# Problem description:
Everything from the line that contains "Click the first step circle for お申し込み情報の入力" through the final line of the records below should be quoted exactly, except the pictures.

# Listed entries:
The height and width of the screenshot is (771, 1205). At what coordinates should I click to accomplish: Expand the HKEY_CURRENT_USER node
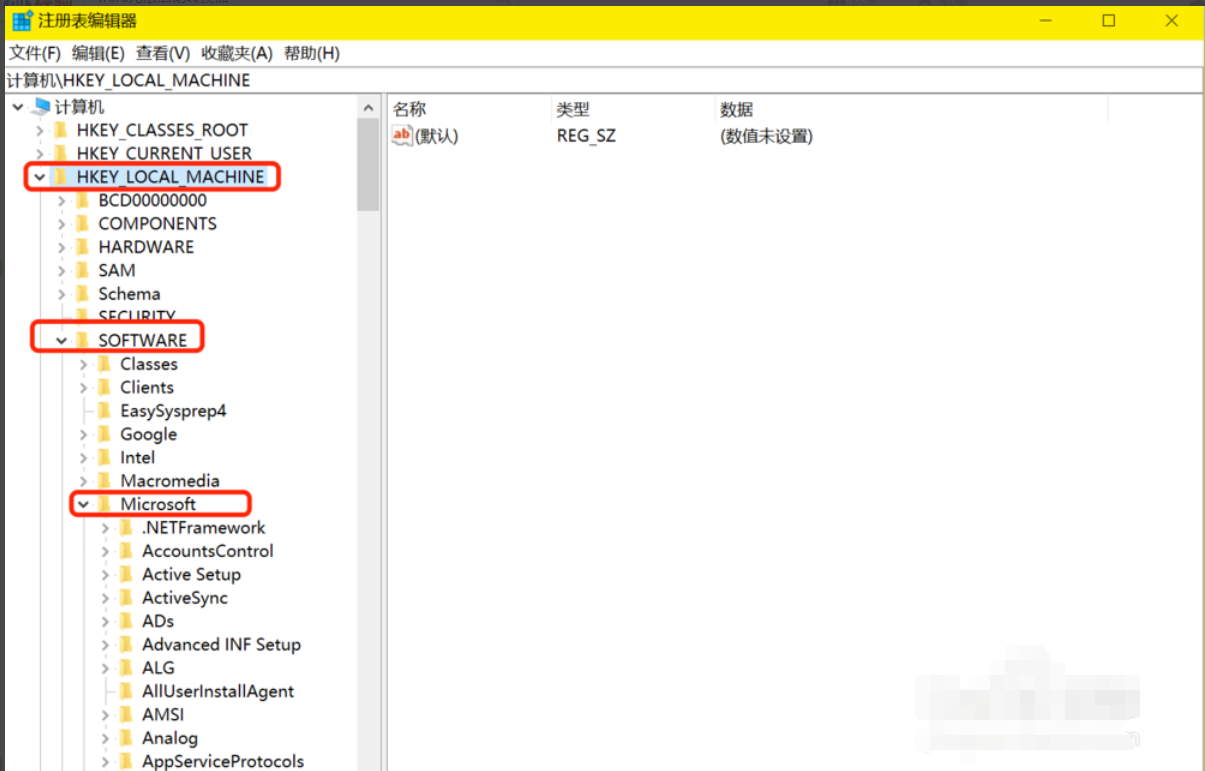coord(39,154)
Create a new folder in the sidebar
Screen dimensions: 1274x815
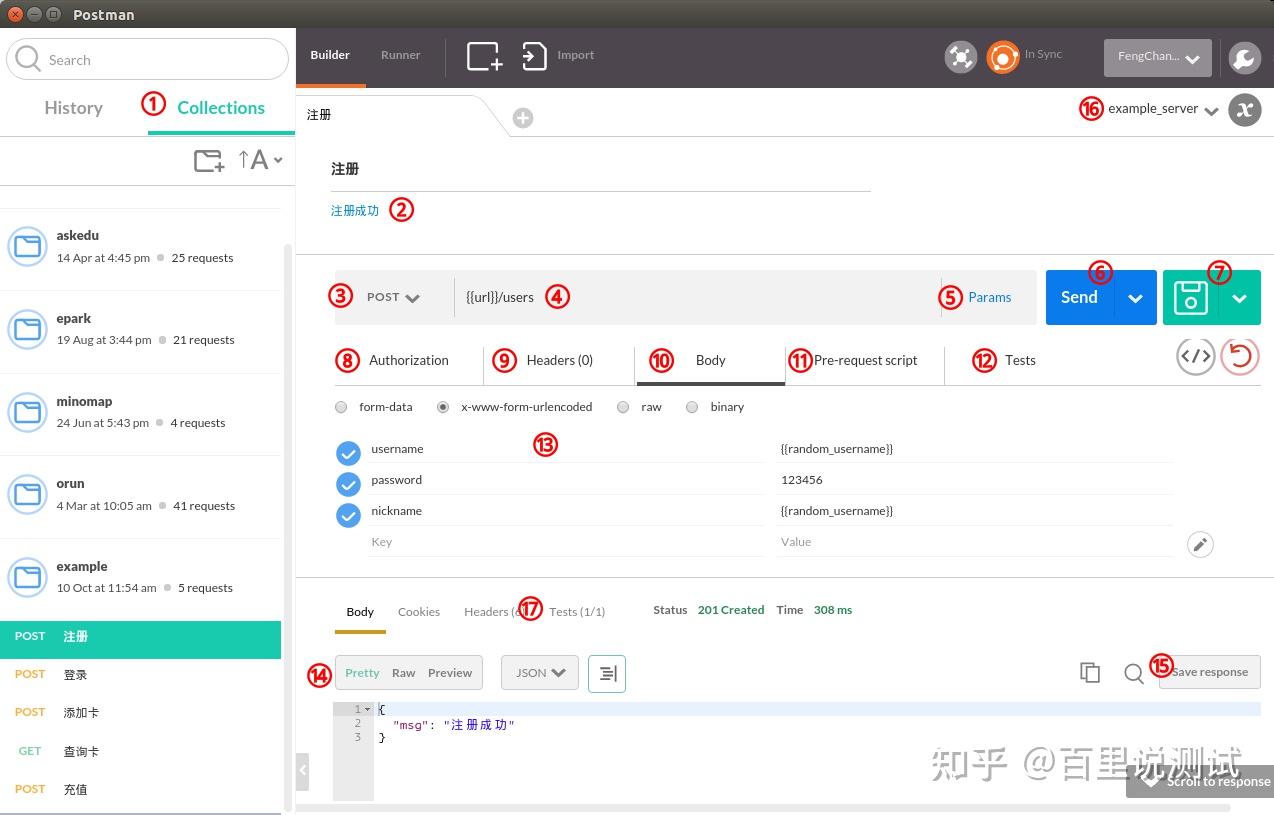click(208, 160)
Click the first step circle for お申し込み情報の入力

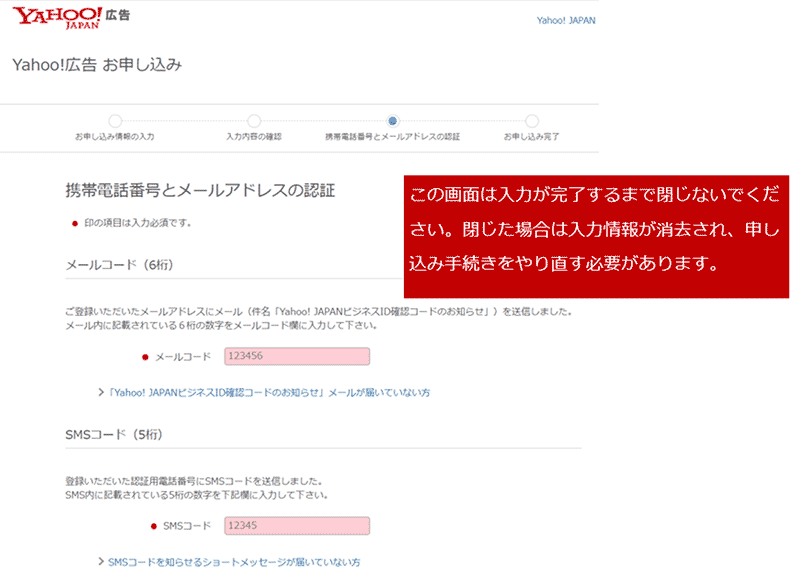click(115, 121)
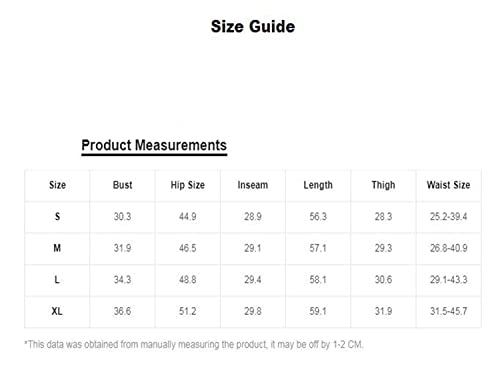
Task: Click the L size row label
Action: pos(57,280)
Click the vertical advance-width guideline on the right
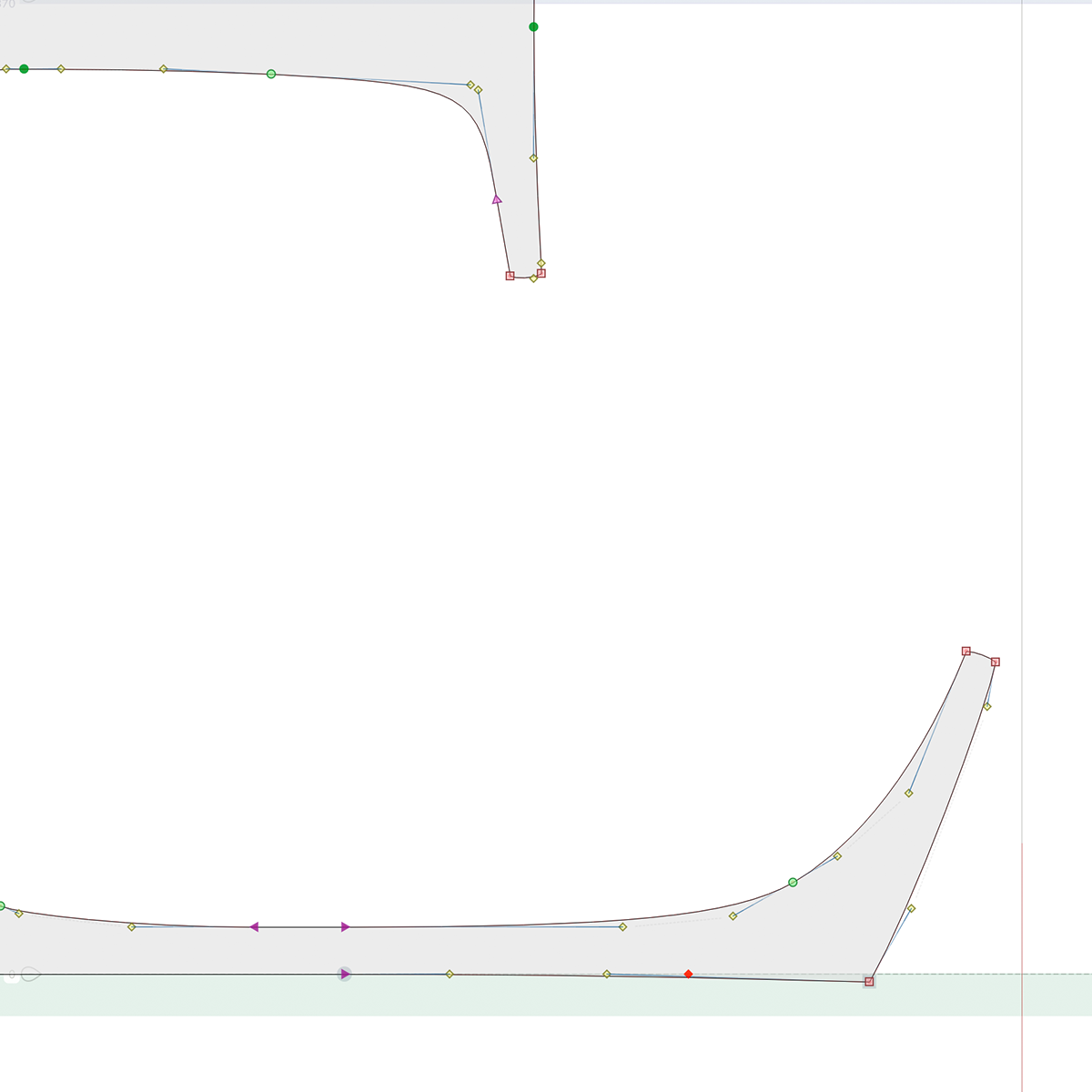This screenshot has width=1092, height=1092. click(x=1022, y=455)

# Exercise response:
Click the first step circle for お申し込み情報の入力

click(115, 121)
Task: Click the L size row label
Action: pos(57,280)
Click the vertical advance-width guideline on the right
This screenshot has width=1092, height=1092. click(x=1022, y=455)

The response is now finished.